Restate exactly the lines below, from the one containing "You are a GUI" through the final line, and leave out the pictures.
★ ★ ★ ★ ★ ★ ★
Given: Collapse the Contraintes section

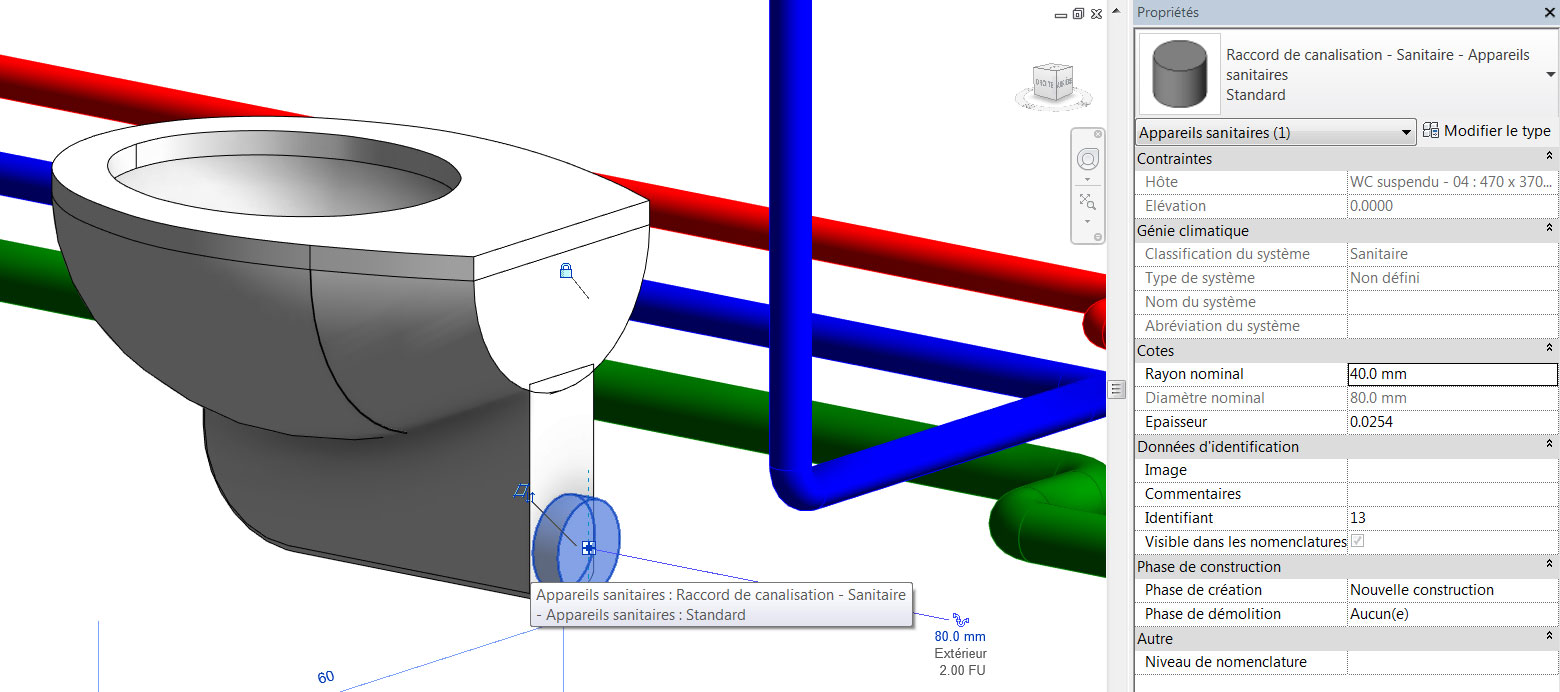Looking at the screenshot, I should coord(1548,157).
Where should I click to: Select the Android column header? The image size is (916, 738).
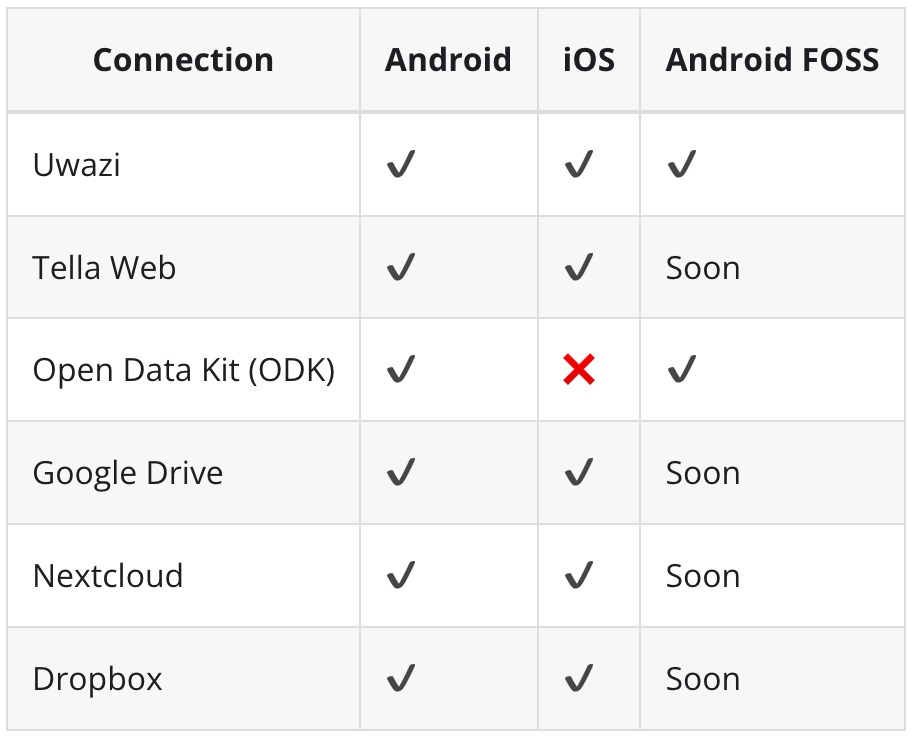(448, 60)
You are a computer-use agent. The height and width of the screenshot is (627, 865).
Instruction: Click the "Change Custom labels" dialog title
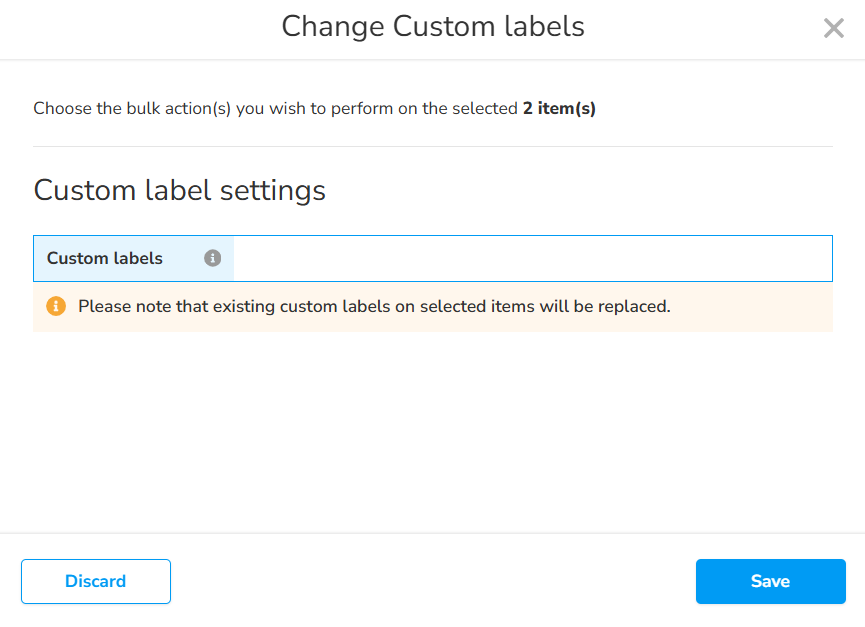coord(432,26)
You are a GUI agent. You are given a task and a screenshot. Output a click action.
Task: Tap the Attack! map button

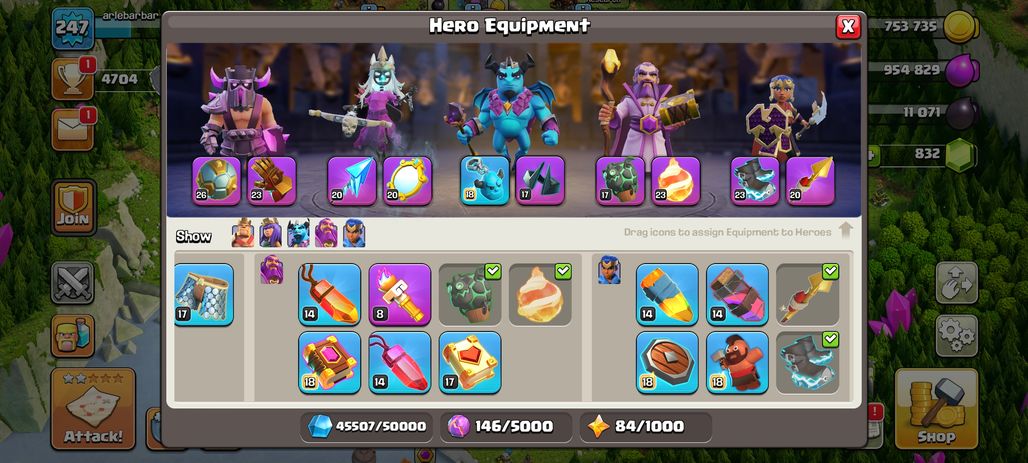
★ ★ ★ ★ ★ ★ ★
◆ **Completed task**
You are a GUI agent. You are given a task and a screenshot. Output a click action.
Task: Tap the Attack! map button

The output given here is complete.